Hors du temps

Le cinéaste et musicien Stéphane Lafleur est un être discret, peu attiré par les feux de la rampe. « J’admire Denis Côté et Xavier Dolan qui arrivent à tourner un film par année, mais ce n’est pas moi », dit-il.
Photo: Annik MH De Carufel Le Devoir Le cinéaste et musicien Stéphane Lafleur est un être discret, peu attiré par les feux de la rampe. « J’admire Denis Côté et Xavier Dolan qui arrivent à tourner un film par année, mais ce n’est pas moi », dit-il.
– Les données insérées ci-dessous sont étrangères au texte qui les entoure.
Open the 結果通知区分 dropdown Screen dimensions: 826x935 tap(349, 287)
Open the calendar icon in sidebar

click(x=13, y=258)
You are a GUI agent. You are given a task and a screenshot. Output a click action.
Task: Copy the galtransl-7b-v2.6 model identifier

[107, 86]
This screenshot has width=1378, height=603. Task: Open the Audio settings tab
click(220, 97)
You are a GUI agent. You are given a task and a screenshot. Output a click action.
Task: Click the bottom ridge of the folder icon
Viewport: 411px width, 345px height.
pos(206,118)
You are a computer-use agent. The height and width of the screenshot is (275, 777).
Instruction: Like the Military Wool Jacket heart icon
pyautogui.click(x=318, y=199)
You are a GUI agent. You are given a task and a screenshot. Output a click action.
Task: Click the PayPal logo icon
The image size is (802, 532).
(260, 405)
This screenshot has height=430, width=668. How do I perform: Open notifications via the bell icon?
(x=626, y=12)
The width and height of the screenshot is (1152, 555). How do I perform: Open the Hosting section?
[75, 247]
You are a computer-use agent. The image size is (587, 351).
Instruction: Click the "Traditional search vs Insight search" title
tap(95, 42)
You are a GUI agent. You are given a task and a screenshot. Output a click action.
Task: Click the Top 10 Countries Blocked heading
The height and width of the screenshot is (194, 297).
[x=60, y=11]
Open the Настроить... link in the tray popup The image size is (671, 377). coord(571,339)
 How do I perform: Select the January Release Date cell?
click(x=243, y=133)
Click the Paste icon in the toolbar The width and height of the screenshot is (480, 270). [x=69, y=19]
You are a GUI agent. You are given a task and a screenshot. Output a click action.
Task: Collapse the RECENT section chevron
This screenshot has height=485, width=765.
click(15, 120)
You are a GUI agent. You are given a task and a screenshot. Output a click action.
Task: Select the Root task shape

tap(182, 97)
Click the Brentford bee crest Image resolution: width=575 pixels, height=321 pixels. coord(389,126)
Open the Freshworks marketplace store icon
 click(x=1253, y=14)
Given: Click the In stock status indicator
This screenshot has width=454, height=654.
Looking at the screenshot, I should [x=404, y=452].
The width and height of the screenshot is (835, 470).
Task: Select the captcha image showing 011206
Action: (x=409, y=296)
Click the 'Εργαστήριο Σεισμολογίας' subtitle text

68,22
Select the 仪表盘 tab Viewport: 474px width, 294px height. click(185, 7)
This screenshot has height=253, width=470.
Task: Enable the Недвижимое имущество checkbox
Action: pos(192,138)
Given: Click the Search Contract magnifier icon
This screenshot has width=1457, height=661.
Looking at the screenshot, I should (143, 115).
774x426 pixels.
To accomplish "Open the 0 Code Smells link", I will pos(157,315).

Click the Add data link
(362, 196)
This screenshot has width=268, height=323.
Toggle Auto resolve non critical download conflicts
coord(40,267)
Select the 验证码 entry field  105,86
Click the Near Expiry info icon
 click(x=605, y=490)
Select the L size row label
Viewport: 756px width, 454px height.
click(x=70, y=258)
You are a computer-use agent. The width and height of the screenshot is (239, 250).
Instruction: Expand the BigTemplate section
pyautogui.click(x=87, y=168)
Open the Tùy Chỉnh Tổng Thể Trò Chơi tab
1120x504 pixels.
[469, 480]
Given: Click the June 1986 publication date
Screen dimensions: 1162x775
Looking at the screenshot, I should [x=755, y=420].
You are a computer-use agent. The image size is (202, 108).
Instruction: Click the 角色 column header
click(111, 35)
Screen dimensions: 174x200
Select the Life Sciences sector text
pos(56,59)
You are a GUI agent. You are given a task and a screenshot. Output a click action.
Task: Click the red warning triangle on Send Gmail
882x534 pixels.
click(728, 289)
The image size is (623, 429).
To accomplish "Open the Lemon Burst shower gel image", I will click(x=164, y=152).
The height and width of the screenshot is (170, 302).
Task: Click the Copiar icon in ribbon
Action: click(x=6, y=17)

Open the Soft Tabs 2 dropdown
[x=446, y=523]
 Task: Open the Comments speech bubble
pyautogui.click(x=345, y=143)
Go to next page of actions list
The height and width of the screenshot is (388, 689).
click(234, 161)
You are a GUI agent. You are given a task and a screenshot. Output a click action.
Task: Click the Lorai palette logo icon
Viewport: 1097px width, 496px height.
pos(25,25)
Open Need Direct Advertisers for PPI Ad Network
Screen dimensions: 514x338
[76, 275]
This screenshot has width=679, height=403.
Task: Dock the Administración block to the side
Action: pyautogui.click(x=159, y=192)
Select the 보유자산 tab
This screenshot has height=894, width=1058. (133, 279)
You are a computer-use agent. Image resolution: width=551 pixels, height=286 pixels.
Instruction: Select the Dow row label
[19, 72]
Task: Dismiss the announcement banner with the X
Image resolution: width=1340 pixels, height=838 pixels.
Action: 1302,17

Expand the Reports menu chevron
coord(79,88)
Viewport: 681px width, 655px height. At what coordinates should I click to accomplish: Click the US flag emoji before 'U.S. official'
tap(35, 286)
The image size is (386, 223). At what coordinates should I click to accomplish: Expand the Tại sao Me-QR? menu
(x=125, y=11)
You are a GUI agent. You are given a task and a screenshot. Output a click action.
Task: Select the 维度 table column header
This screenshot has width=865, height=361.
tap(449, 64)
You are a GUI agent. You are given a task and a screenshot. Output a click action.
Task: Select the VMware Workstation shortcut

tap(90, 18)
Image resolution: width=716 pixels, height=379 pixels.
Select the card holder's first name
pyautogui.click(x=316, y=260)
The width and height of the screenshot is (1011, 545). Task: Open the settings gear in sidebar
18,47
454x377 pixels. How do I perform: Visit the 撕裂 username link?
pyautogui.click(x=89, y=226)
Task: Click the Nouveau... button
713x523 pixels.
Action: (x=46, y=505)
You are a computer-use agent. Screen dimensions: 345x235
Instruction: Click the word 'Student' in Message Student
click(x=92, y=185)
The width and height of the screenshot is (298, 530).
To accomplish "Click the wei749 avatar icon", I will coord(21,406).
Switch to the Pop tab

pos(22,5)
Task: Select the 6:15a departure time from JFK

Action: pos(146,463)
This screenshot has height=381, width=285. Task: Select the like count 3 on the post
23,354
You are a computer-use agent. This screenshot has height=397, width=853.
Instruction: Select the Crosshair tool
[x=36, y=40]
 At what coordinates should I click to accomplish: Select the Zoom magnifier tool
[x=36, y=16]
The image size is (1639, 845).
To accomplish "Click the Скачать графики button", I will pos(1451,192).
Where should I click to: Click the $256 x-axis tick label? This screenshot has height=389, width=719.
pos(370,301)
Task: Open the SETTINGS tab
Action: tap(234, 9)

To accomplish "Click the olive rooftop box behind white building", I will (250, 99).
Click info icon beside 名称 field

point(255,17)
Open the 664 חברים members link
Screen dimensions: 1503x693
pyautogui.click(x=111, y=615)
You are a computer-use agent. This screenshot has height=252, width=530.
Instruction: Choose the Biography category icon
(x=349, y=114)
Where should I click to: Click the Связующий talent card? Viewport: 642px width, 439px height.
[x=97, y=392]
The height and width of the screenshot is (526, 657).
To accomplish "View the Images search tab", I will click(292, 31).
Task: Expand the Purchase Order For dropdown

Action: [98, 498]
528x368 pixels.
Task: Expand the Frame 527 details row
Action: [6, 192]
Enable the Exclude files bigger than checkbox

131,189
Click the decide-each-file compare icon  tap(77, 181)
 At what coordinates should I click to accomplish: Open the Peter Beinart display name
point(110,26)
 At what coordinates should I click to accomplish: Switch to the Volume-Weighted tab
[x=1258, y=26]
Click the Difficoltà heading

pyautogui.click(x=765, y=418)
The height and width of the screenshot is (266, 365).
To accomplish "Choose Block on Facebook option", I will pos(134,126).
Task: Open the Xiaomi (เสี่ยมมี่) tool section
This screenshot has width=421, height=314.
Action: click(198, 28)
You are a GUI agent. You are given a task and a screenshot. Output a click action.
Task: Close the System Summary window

Lors de son dévoilement à la Quinzaine des réalisateurs à Cannes, le film Tu dors Nicole de Stéphane Lafleur s’est attiré maints éloges. La collègue Odile Tremblay en dit alors grand bien, à l’instar du reste de la critique étrangère. À une semaine de la sortie québécoise, fort attendue, on retrouve l’auteur de Continental, un film sans fusil et d’En terrains connus, histoire d’en apprendre davantage sur ce troisième long métrage, celui de la continuité.

 

Les rencontres de presse, on s’en doute, ne doivent pas figurer parmi ses activités favorites. D’un naturel effacé, Stéphane Lafleur parle bas, à mots choisis, alors le cirque médiatique avec ses flashs, ses caméras et ses micros pressés…

 

« Non, non, ça va. C’est juste une fois tous les trois ans, alors c’est supportable », assure-t-il en faisant allusion à son rythme de production, dont il précise qu’il lui convient parfaitement. « J’admire Denis Côté et Xavier Dolan qui arrivent à tourner un film par année, mais ce n’est pas moi. Je n’éprouve pas cette urgence-là. En fait, si je ressens un besoin pressant de dire quelque chose, de sortir quelque chose, ça passe par la musique », confie le chanteur et compositeur du groupe Avec pas d’casque.

 

Vrai qu’on ne sent pas d’urgence dans le cinéma de Stéphane Lafleur, plutôt une langueur. Comme celle de cet été d’une année indéterminée que Nicole, la jeune vingtaine, passe dans une banlieue anonyme mais familière. Les parents sont en voyage, le frère squatte la maison avec son groupe de musique. Et Nicole qui, même sans cela, ne trouve pas le sommeil.

 

« Le titre Tu dors Nicole est la première chose qui m’est venue. Puis le personnage s’est formé, tranquillement. Je trouvais intéressante l’idée de cette héroïne de 20 ans affublée d’un prénom d’une autre génération. C’était comme si, tout de suite, ça conférait à cette jeune fille une vieille âme. » Pas tant misanthrope que sur son quant-à-soi, Nicole semble pour le compte exister un peu en retrait de l’humanité, son regard à l’extérieur du moment plutôt que dedans. Elle est un brin opaque, comme ne manque pas de le lui reprocher sa meilleure amie.

 

Portrait de femme

 

Par le passé, Stéphane Lafleur nous a habitués à des personnages ordinaires et pourtant singuliers. Choral dans Continental, un film sans fusil, le récit s’est mué en pas de deux frère-soeur dans En terrains connus, dont on devine des traces dans Tu dors Nicole, qui s’avère cependant un portrait de femme au singulier, une première pour le cinéaste.

 

« Ce n’était pas prémédité. En tout cas, je ne crois pas. Il y a eu ce titre, puis elle est née, Nicole… Là, je réfléchis à voix haute, précise Stéphane Lafleur, le regard introspectif. Je ne sais pas si on choisit vraiment. »

 

Le charme discret de la classe moyenne

 

Réaliste, le monde de Nicole affiche néanmoins des saillies insolites : un gamin transi d’amour pour la protagoniste parle avec une voix d’homme en tenant un discours qui transcende son jeune âge, des objets du quotidien prennent des allures de poèmes visuels… Les deux oeuvres précédentes de l’auteur affirmaient déjà cette prédilection pour le réalisme magique (on pense à l’homme du futur d’En terrains connus) à mi-chemin entre David Lynch et André Forcier.

 

« Le réalisme magique me plaît, c’est vrai. C’est pour ça que je retire les traces de technologies de mes films. Les personnages n’ont pas de téléphones intelligents ou d’ordinateurs. J’aime ce côté intemporel. Ça pourrait se passer il y a 10 ans, ou demain. »

 

En somme, Stéphane Lafleur pratique un cinéma à la fois ancien et nouveau. Comme l’âme de Nicole.